Au Musée Cantonal des Beaux-Arts de Lausanne du 18.06 au 12.09.2021
Commissariat de l’exposition Nicole Schweizer, assistée de Elisabeth Jobin.
En 1963, Nam June Paik est considéré comme le premier artiste du mouvement de l’art vidéo. Jean Otth, lui, est LE pionnier de cet art en Suisse. Cette rétrospective propose un survol de son travail, commencé dès la fin des années 60, toutes techniques confondues. Cinquante ans de création en peinture, dessin, projection, manipulation d’images, où l’expérimentation est le maître mot.
Après ses études d’art, Jean Otth explore la peinture sur toile et sur miroir. La salle 1 montre une peinture au sable sur panneau très douce et lumineuse ainsi que trois peintures sur miroir fascinantes. Impossible de photographier sans reflets, il faut aller les voir sur place. Je les imagine face à une fenêtre, renvoyant la lumière du moment, se transformant d’heure en heure. Plus loin, des paysages incrustés de formes géométriques évoquent un univers de science-fiction, et m’ont rappelé le roman Dune de Frank Herbert, publié à la même époque. Des images qui semblent déjà être habitées par le mouvement.
Son travail sur la vidéo, médium artistique novateur en ces années 1970, n’est pas exempt de dessins au spray ou de ce qu’il nomme des « oblitérations », masquant certaines parties de l’image. Plusieurs oeuvres sont projetées dans cette première salle qui réunit une décennie de recherches. Le guide de visite nous apprend que le mythe platonicien de la caverne fut une inspiration thématique pour l’artiste dans son exploration de « l’objet, l’idée de cet objet, son image et son ombre, sans oublier la lumière ni même la source de celle-ci ». Et cette source est souvent le corps du modèle, d’où surgit embrasement et sensualité.
« Le Portillon de Dürer » ou « Académie vidéo » (1976) montre le modèle et simultanément l’artiste en train de tenter de saisir ses lignes sur un miroir placé face caméra. Il voit et il fait. Nous le voyons en train de faire. Citant l’histoire de l’art, l’artiste nous offre son regard, son geste artistique et sa tentative de représentation.
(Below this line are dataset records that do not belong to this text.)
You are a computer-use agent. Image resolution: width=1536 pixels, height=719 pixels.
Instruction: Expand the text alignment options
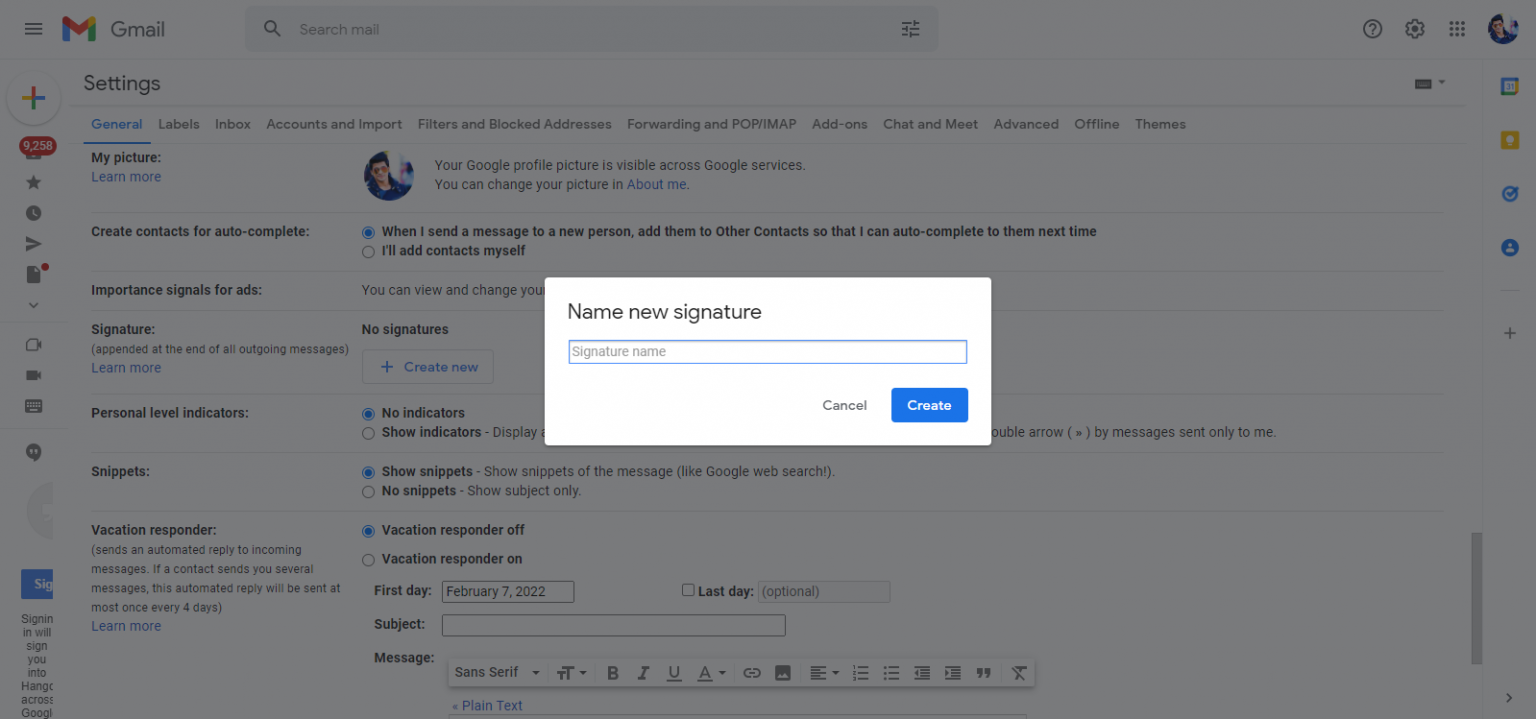[x=824, y=672]
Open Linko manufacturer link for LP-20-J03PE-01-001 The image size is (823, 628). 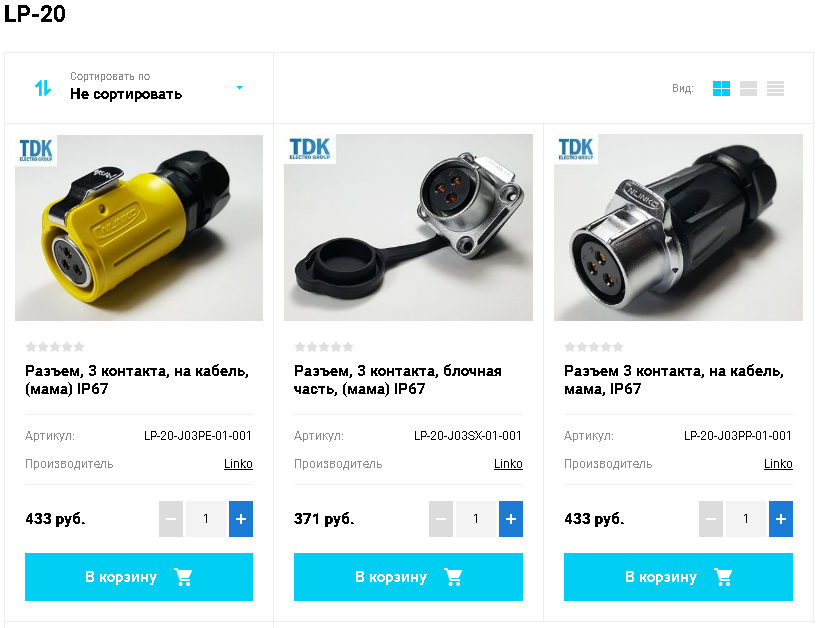(238, 464)
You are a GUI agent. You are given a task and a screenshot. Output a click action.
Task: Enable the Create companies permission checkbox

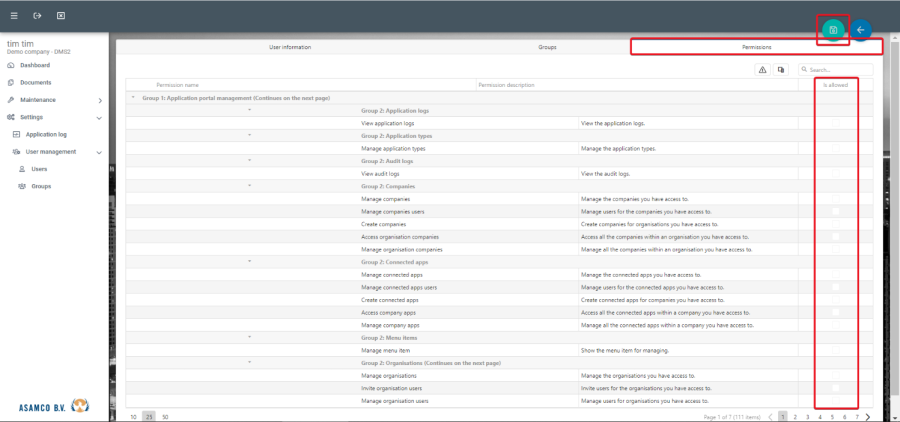click(835, 224)
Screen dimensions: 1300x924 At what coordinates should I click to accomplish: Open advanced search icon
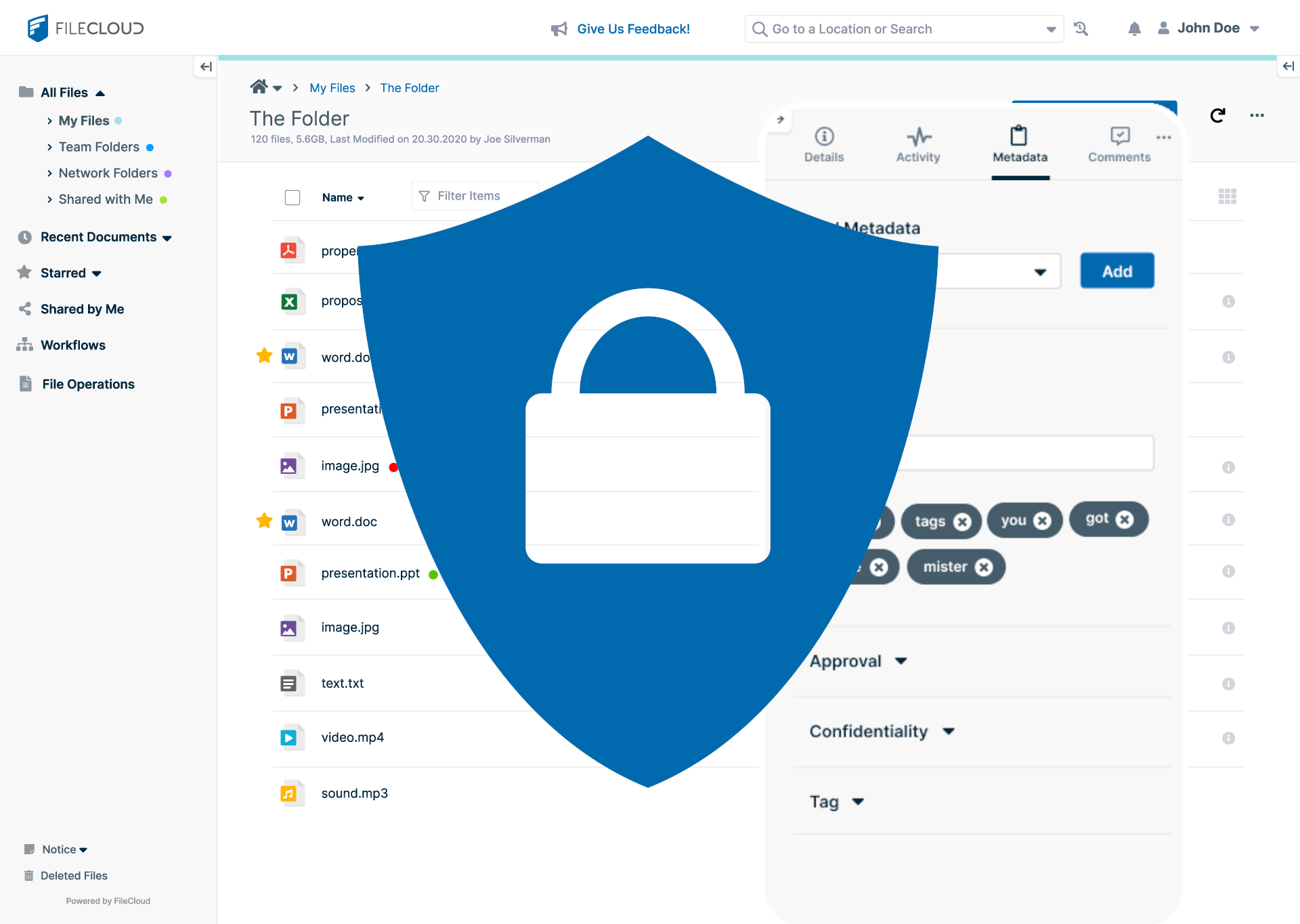1081,28
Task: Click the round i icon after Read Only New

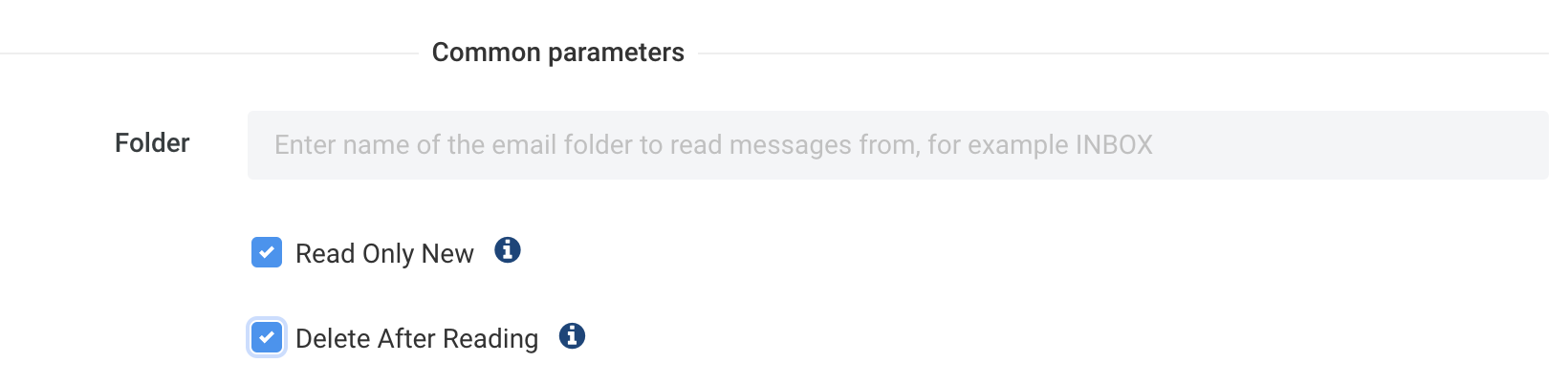Action: tap(508, 250)
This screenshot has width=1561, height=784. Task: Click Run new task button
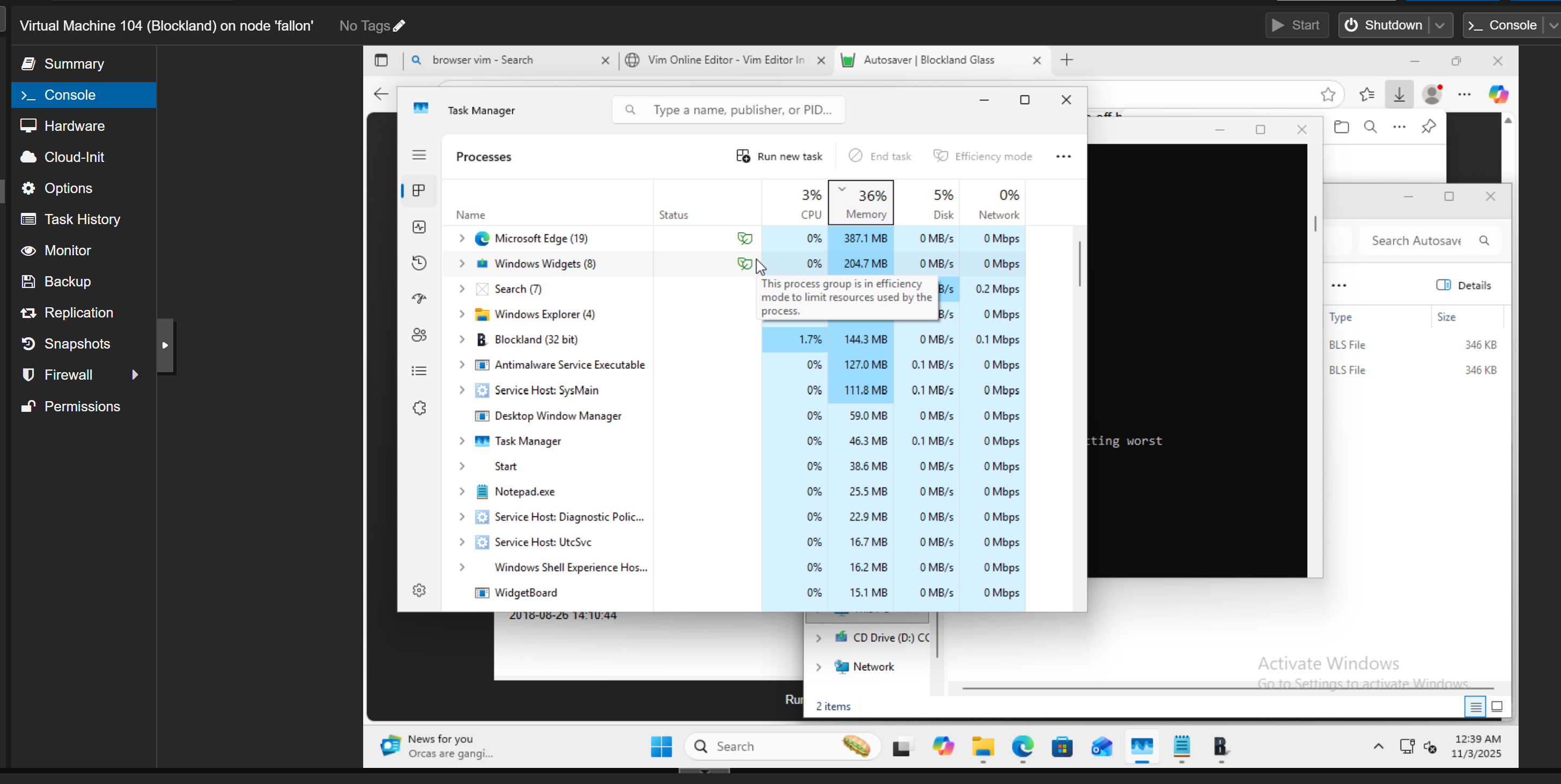point(779,156)
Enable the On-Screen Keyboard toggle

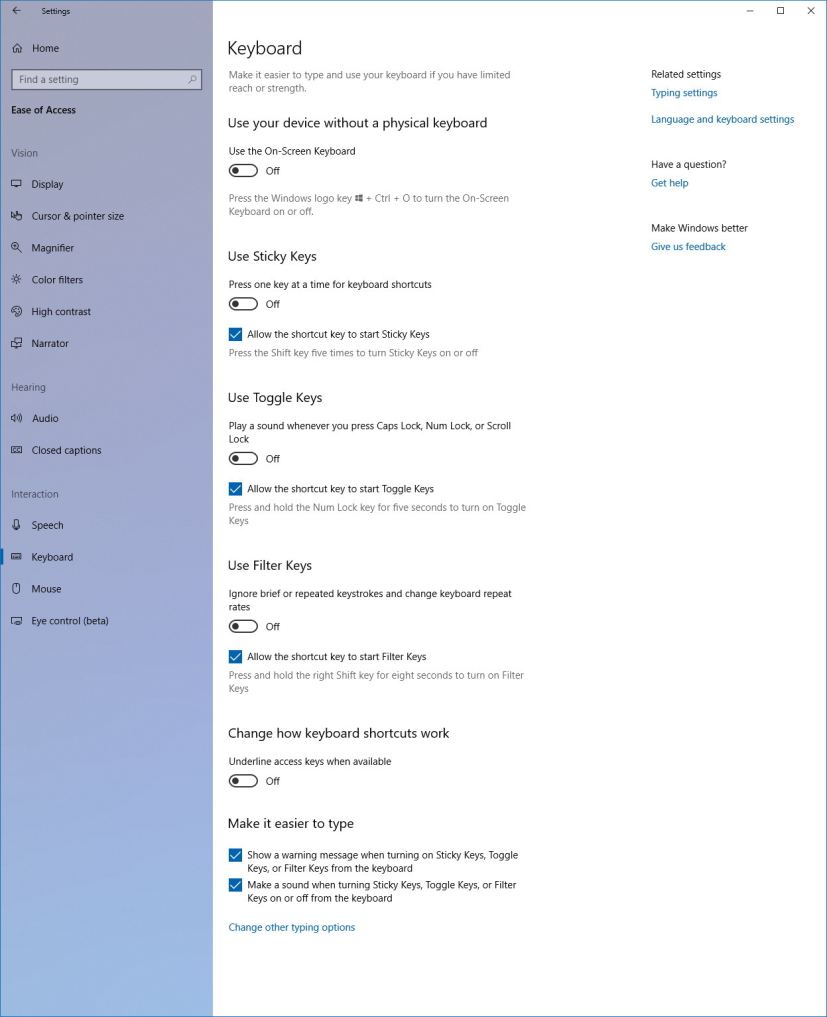click(243, 170)
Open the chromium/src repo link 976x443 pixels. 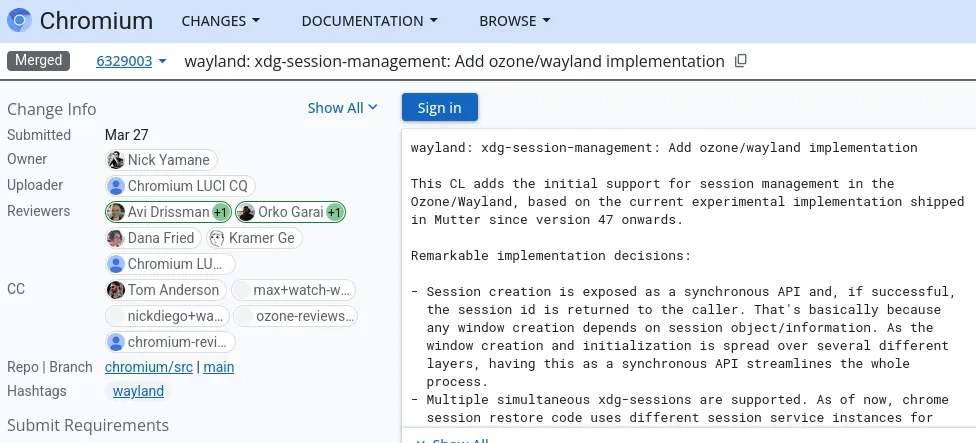pyautogui.click(x=149, y=367)
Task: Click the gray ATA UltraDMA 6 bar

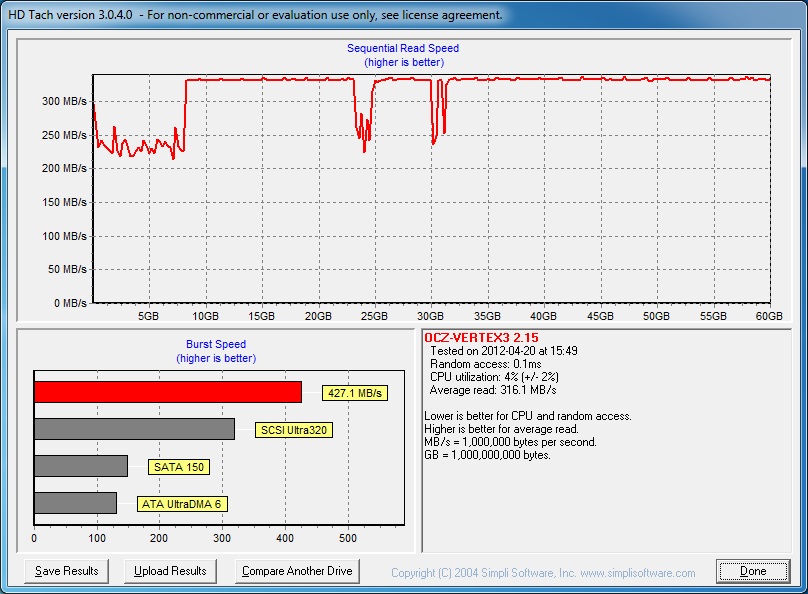Action: [x=75, y=503]
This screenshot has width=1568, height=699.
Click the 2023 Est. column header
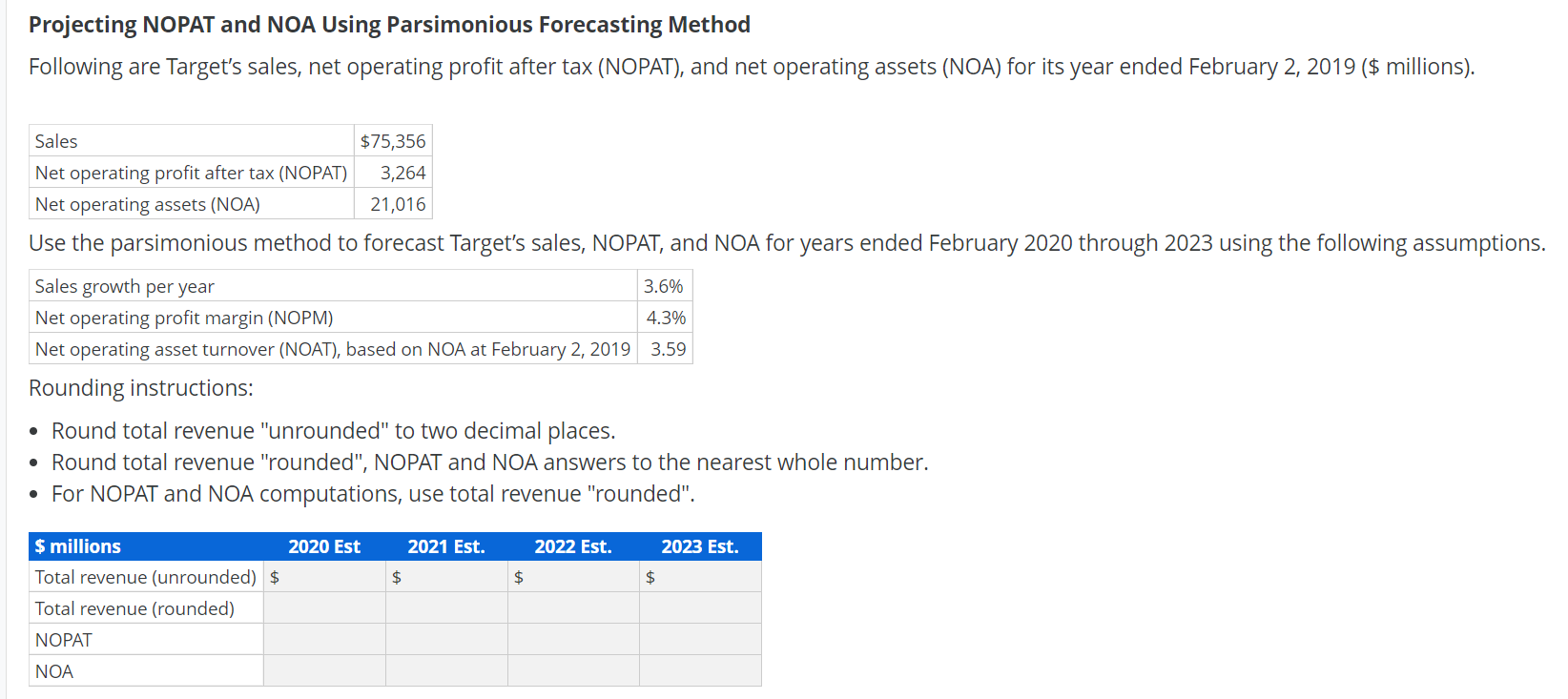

La salle 2 affiche des travaux depuis 1980. Dessins, peinture au spray sur diapositives projetées, collages, installations, autant de moyens d’explorer, de détailler pour mieux saisir le réel.

Une console déploie quelques-unes des « Partitions » de Jean Otth, par lesquelles l’artiste consigne par écrit les instructions de ses actions, tel.le Yoko Ono (Fluxus) ou John Armleder (Ecart). Des cahiers et des notes de belle facture permettant à d’autres exécutants de reproduire l’oeuvre au plus près, sans la présence de l’artiste. Dans l’air de ces années 80.
La salle 3, plongée dans une semi obscurité, magnifie les projections qui s’y trouvent. Le « Miroir ovale », par exemple, est d’un érotisme subtil. L’oeuvre consiste en une projection en couleur du modèle filmé sur un ovale noir peint sur le mur. Seule la bordure en est vraiment visible bien que peu compréhensible. L’oeil, du bien nommé regardeur ou de la regardeuse, cherche alors à compléter sa vision et, s’habituant à ce trou noir, devine peu à peu le corps englouti qui s’y cache.

Toujours se plaçant entre abstraction et figuration, image fixe et mouvante, réalité et représentation, l’oeuvre de Jean Otth révèle une variété saisissante de points de vue, de déplacements de regards, de visions dirigées par le geste de l’artiste. En trois salles, les visiteu.se.r.s ont accès à la perception condensée de l’évolution d’une pratique artistique. Les outils se spécialisent avec le temps, mais la cohérence de la totalité de l’oeuvre reste intacte.